Heinrich Haussler of Garmin-Barracuda crossed second in a crowded sprint, followed by Rodriguez. Jeffry Louder of UnitedHealthcare picked up bonus points for intermediate sprints and officially finished third in the general classification.

Local favorite Levi Leiphei-mer finished in the main peloton, proving that he is still a formidable opponent despite suffering a fractured left fibula just six weeks ago.

The final result seemed improbable as the lead riders prepared to enter Santa Rosa city limits for the final time. That's when Sagan's tire went flat. It would have been the end of the chase for many cyclists, but Sagan's crew had him back on the bike quickly, and teammates Ed King and Alessandro Vanotti quickly came back to retrieve him and provide support.

Or as Sagan said in his developing English: "It's a good work did my team."

Within four minutes, with the crush of titanium and flesh bearing down on the finish, Sagan was back in contention. Then came the next emergency. Rabobank's Michael Matthews swerved suddenly on Third Street and went down along with several other riders. One of them was King. Sagan was right on his teammate's back tire and narrowly avoided a fall.

Because the crash happened within three kilometers of the finish line, those who were caught up — including King, Matthews and a trio of AG2R La Mondiale riders — were given the same time as the group they had been riding in.

Sagan, Leipheimer, 2011 winner Chris Horner and the other general classification contenders were a mere sideshow for much of the race. Only a couple miles after the riders finished their neutral laps through the streets of downtown, eight men moved ahead of the pack. The breakaway was composed of Louder Maxime Boulet (AG2R La Mondiale), David Boily (Spidertech), Andrew Dahlheim (Bissell), Ben Jacques-Mayne (Bissell), Sebastian Salas (Optum), Joshua Atkins (Bontrager LIVESTRONG) and Sam Johnson (Exergy).

It survived for much longer than expected. Just eight miles in, the breakaway was five minutes ahead. The gap grew to more than six minutes on the ride south from Windsor, and reached its peak at more than 11 minutes as the cyclists headed west on Occidental Road. With just 21? miles remaining in the 115.9-mile race, the difference was still a healthy 7:45.

Then the big shots began to assert their dominance. They took the gap below four minutes before leaving Coleman Valley Road. They reeled in Dahlheim, the first of the renegades to falter. They narrowed the margin to 2:40 at the final Category 3 climb on Coleman Valley, with RadioShack and Rabobank doing much of the heavy chasing.

A half-hour from the finish, only Jacques-Maynes, Bouet and Louder remained up front. Finally, just before Sagan's non-fatal flat tire, the three breakaway riders shook hands and prepared for the inevitable pass.

After it came, the final result remained wide open. Australian team Orica-GreenEDGE was the first to make a push for the front, setting up Leigh Howard for the finish.
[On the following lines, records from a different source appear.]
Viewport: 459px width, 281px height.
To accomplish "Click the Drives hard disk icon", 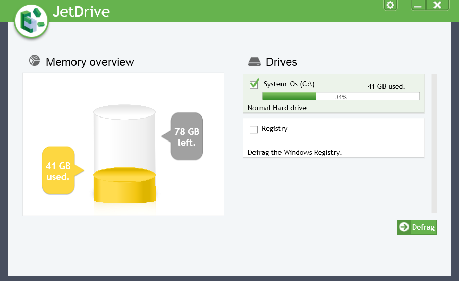I will point(254,62).
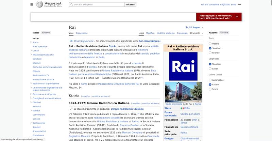The height and width of the screenshot is (141, 272).
Task: Open the Fai una donazione link
Action: (210, 4)
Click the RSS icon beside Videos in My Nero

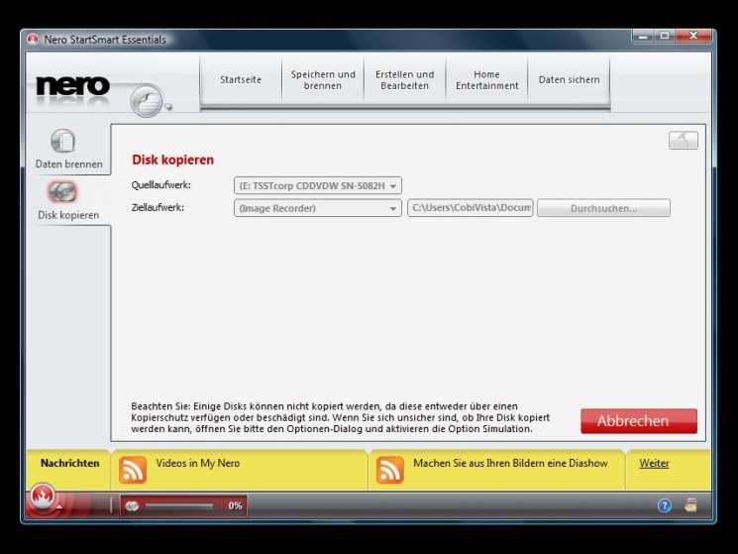click(133, 470)
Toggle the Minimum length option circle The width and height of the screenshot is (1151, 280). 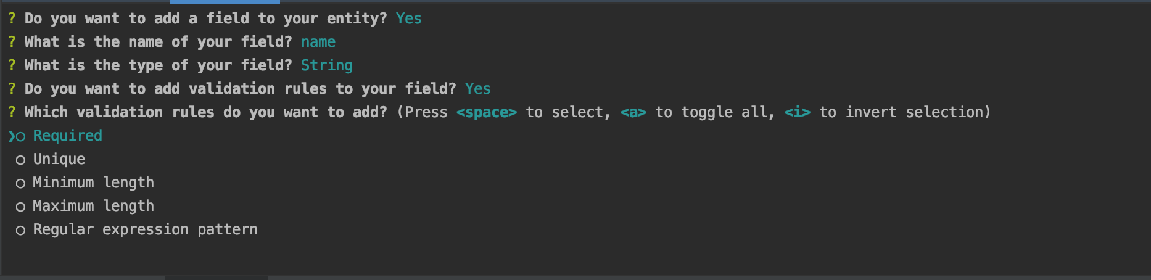[20, 184]
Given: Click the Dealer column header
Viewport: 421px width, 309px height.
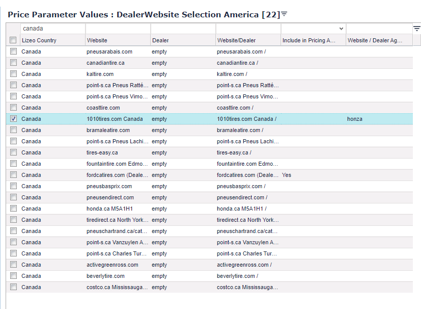Looking at the screenshot, I should coord(182,40).
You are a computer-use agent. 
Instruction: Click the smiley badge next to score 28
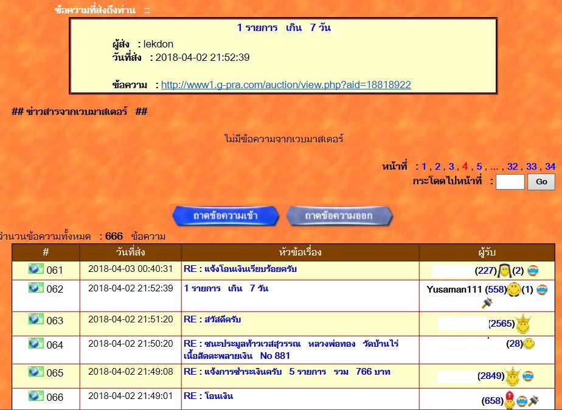[x=529, y=344]
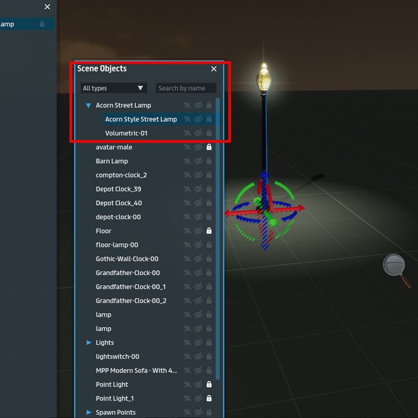Click the crossed-out cursor icon for Depot Clock_39
This screenshot has height=418, width=418.
(x=187, y=189)
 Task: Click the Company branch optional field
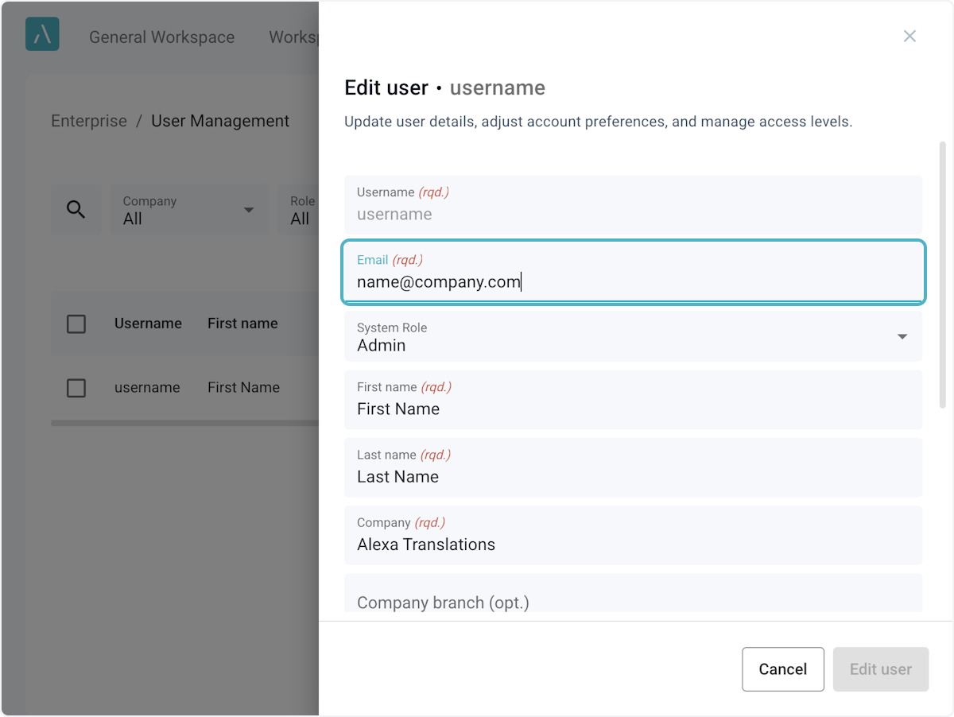point(633,601)
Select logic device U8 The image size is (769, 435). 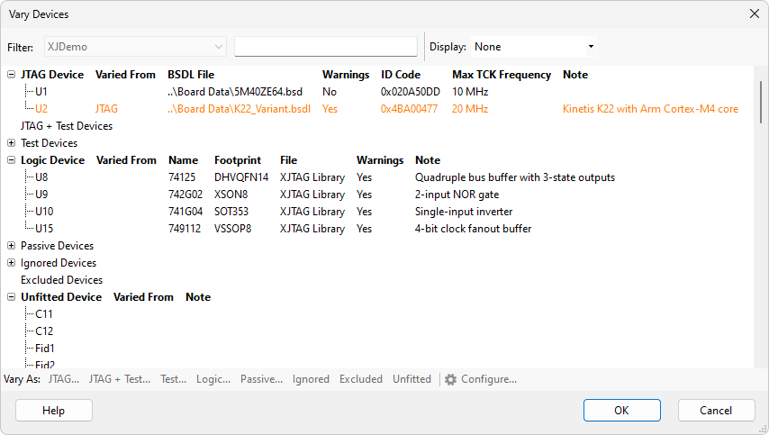point(42,177)
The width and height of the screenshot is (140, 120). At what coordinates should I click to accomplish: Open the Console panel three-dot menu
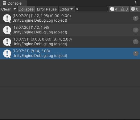(136, 3)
They were overtaken by Rabobank, and then by Liquigas-Cannondale. Daniel Oss rode out front until about the 250-kilometer mark, before slingshotting Sagan to the victory.
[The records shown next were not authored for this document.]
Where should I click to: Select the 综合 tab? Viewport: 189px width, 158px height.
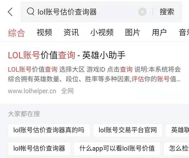click(17, 33)
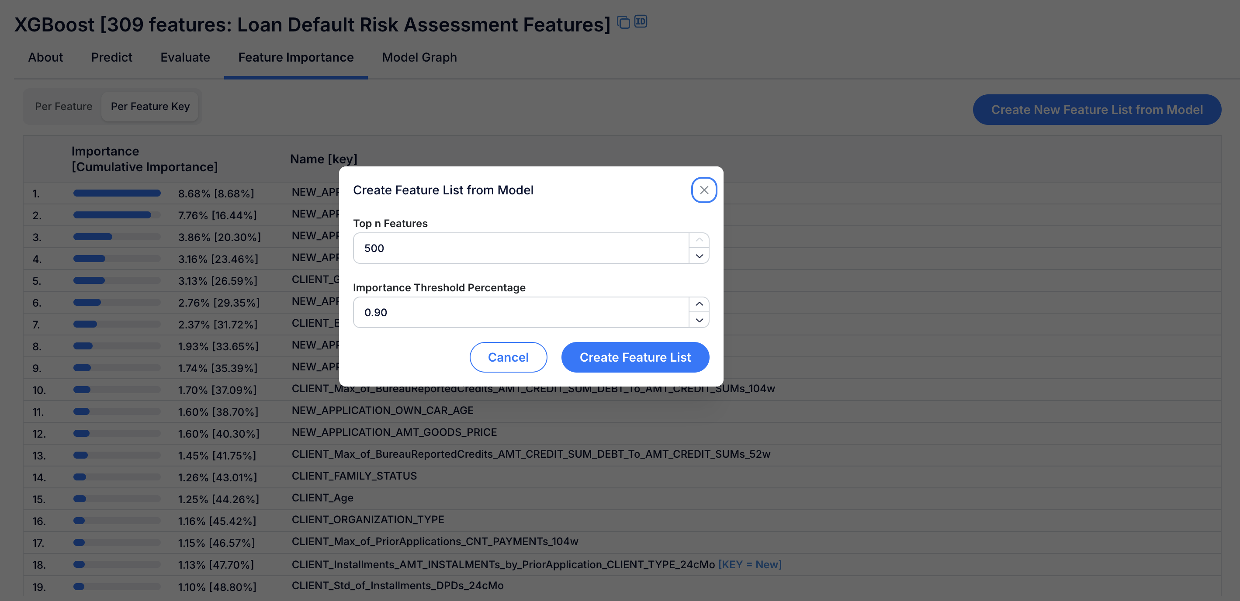Screen dimensions: 1240x601
Task: Switch to the Model Graph tab
Action: click(x=419, y=57)
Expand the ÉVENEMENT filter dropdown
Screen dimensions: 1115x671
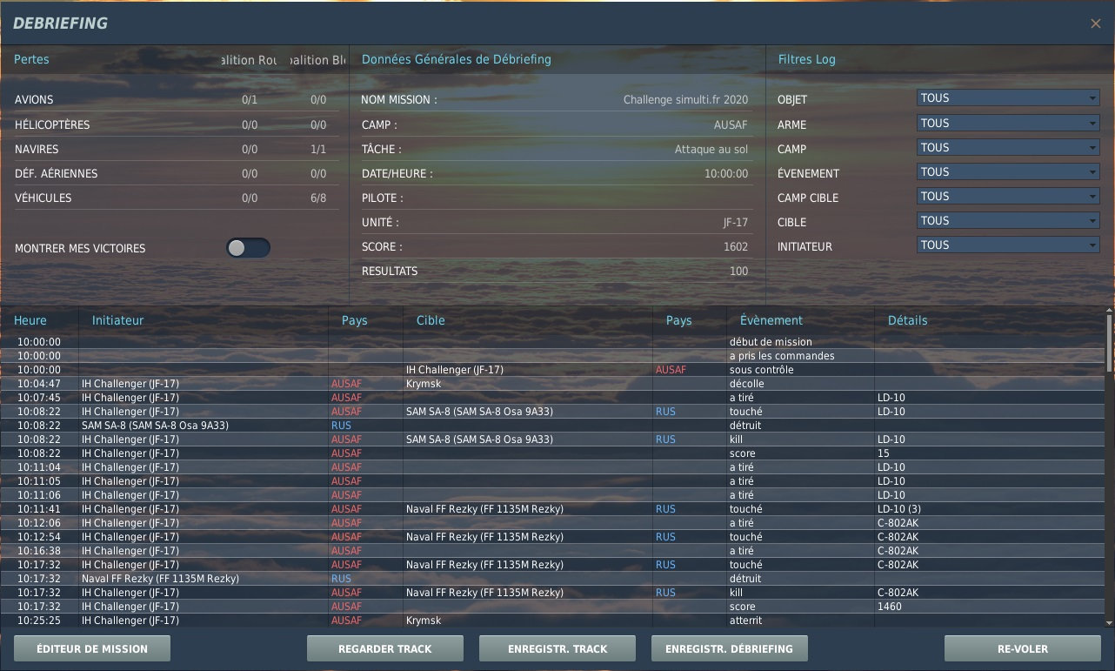pos(1008,172)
"I tried to come around Sagan at 200 meters, and I didn't have the legs," Rodriguez said.

Sagan officially finished in 4 hours, 42 minutes, 25 seconds — four seconds ahead of Haussler and Louder, and six seconds ahead of Rodriguez and Jacques-Maynes. The main peloton of about 60 riders was 10 seconds off the pace, and another large group of about 40 was 7 minutes, 6 seconds behind.
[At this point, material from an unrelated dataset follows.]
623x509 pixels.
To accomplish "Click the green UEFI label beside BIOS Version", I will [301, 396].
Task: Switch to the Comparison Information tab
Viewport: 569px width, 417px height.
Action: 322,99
Santa Rosa's day in the sun turned out to be just that. The day started cold and overcast, and by the time the cyclists approached the coast, they felt a little drizzle on Cazadero Highway. But the riders crossed the finish line downtown under a glorious blue sky, smartly capping the city's first experience as Stage 1 host.

"It was a great day to be out there," Jacques-Maynes said. "Beautiful roads, beautiful scenery, great crowds out there, and just tried to soak it all in."

Stage 2 begins Monday morning in San Francisco and finishes at Cabrillo College in Aptos.